Rendy menepi,menyempatkan menelpon herry, ia ingin ada penjagaan di RS nanti untuk nisa,


akhirnya, Rendy datang, sudah ada darah di kaki nisa, yuni pun pulang, ia ikut membantu membawa nisa ke mobil,


"yuni, bawa tas bayi di kamar nisa cepat"


"i iya Buu


" ayoo yunnn, (rendy mengetuk ngetuk stir mobil, ia tambah grogi, ibu menangis tak henti)


yuni datang, semua siap, Rendy langsung membawa nisa ke RS,


perjalanan butuh waktu 20 menit, Rendy melihat satu mobil mengawal nya, memecah jalanan dengan suara klakson yang tidak henti di bunyikan, tak peduli caci maki pengendara lain, ini darurat


mereka tau nyonya nya dalam keadaan bahaya, semua panik, di saat seperti ini, tuan nya tidak ada di sini memerintah, semua di bawah perintah Rendy dan herry.


dua motor polisi mengikuti hendak menghadang mereka yang merusuhkan jalan


"bang hati hati bawa mobil nya" (pinta sangat ibu pada Rendy)


"ibu tenang saja, di depan anak buah Adnan"


ibu mengangguk, terserah lah yang penting nisa selamat,.


***


"tuan, nona seperti nya mau melahirkan, ia di bawa ke RS xxx... ( adi melapor pada yoga, yoga langsung panik, ia berada di rumah nya)


" jalankan rencana, jangan ada yang boleh masuk"


"siap tuan"


sampai di RS, nisa langsung di bawa ke UGD, ibu menemani nya terus,


dokter memutuskan untuk melakukan oprasi Cesar segera, keselamatan Bayi nya terancam ia keracunan air ketuban...


"lakukan yang terbaik dok" (pinta Rendy)


dokter meminta beberapa perawat menyiapkan ruang oprasi darurat,


Rendy menunggu di luar,


"apa belum ada kabar dari Adnan? nisa akan melahirkan" ( Rendy memanas matanya, nasib adik nya sungguh berat) "


"kami kehilangan jejak tuan, yoga sangat apik" (jawab herry)


"kamu tau tama? “


" iya tuan dia ayah nya yoga dan kakak nya tuan Adnan"


"kamu tidak bertanya pada nya? apa tidak ada informasi apa pun tentang Adnan? “ (Rendy menaikan nada suara nya, yuni sedikit takut, tidak


biasa melihat rendy begitu)


" kami akan bekerja keras tuan "


namun sesuatu terjadi,


beberapa orang menodongkan pistol, pada herry dan Rendy.
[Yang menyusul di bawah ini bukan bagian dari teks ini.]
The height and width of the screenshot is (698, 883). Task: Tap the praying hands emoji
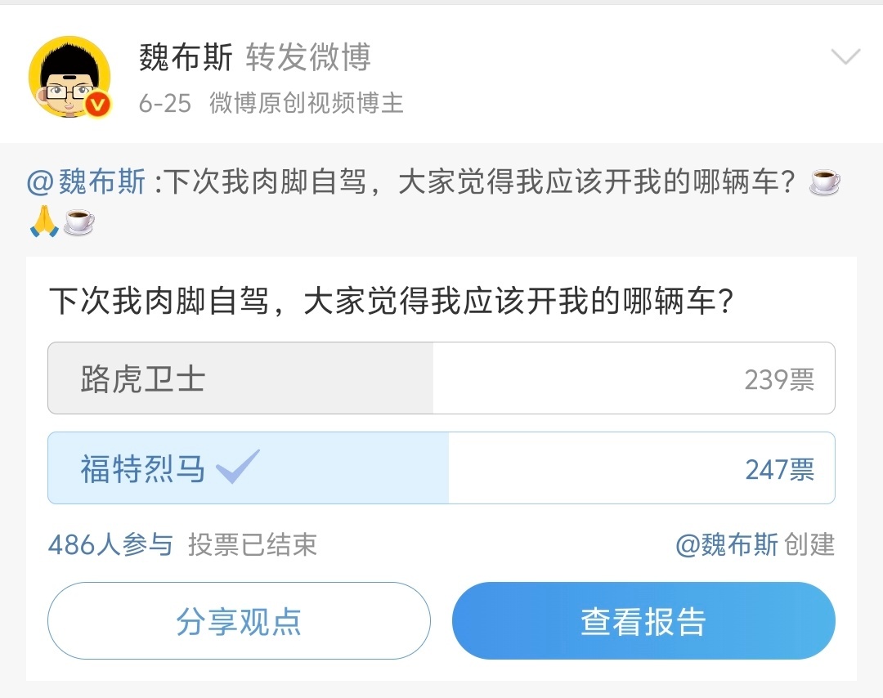click(44, 221)
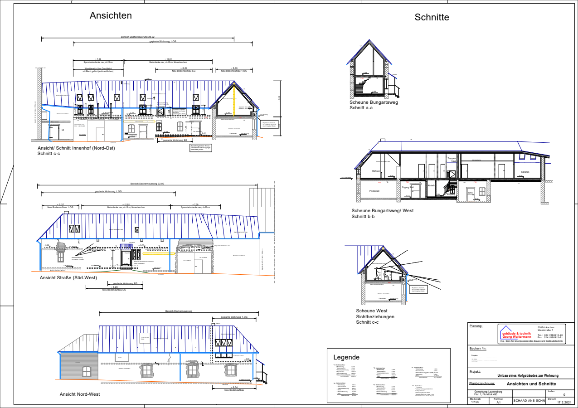This screenshot has height=408, width=578.
Task: Click the Format A1 field
Action: pyautogui.click(x=498, y=401)
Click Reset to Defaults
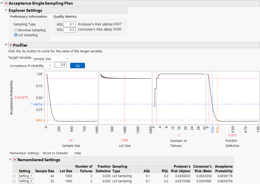The height and width of the screenshot is (184, 260). tap(55, 153)
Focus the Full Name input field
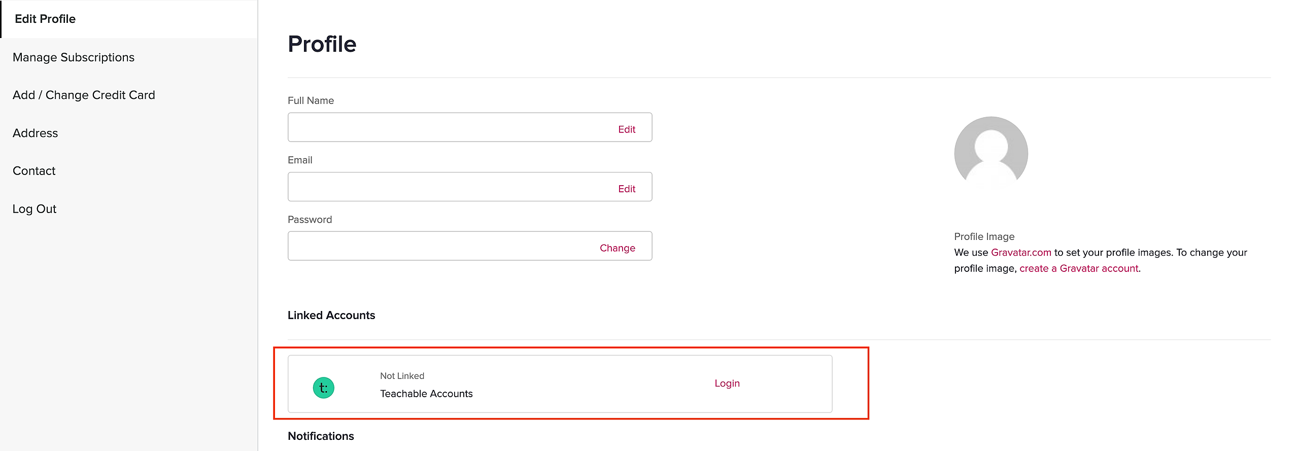This screenshot has height=451, width=1299. (x=447, y=127)
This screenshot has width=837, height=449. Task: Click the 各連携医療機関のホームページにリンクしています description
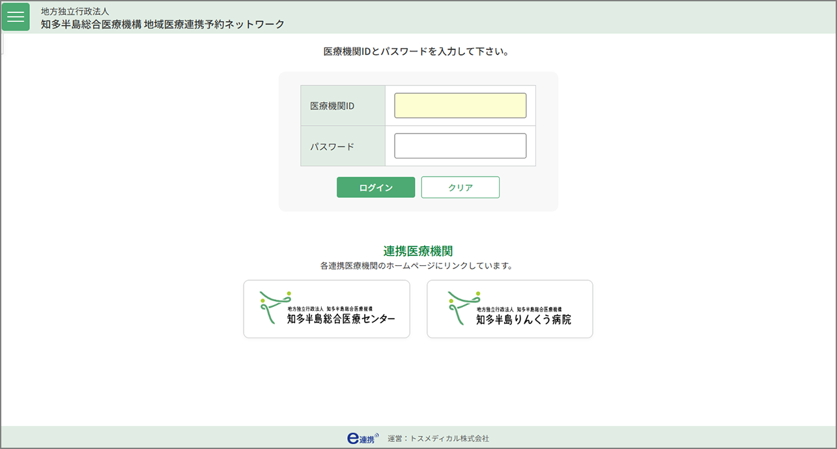tap(417, 266)
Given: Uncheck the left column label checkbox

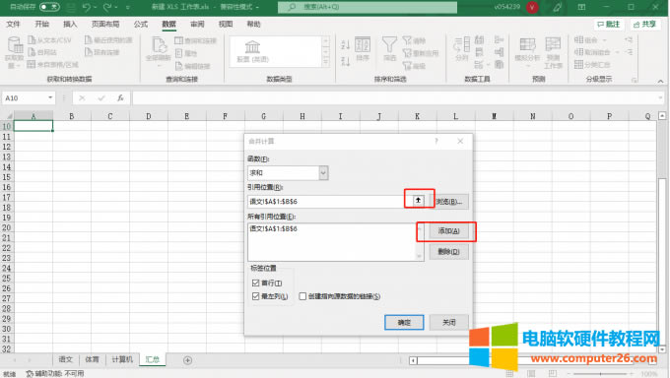Looking at the screenshot, I should click(255, 296).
Rendy bingung ia memeluk ibu, ibu ketakutan


"mohon maaf, tidak ada yang boleh masuk menemani nona nisa, tuan kami akan datang"


"bang, ada aapa ini?? ( tanya ibu, ia erat memeluk anak nya),


" turunkan senjata mu, aku tidak takut (Rendy menantang memasang badan)


sungguh tidak sopan pada orang tua" ( mata Rendy penuh amarah, mereka tidak goyah sedikit pun menerima kata kata dari Rendy, mereka hanya mendengar perkataan dari tuan nya YOGA)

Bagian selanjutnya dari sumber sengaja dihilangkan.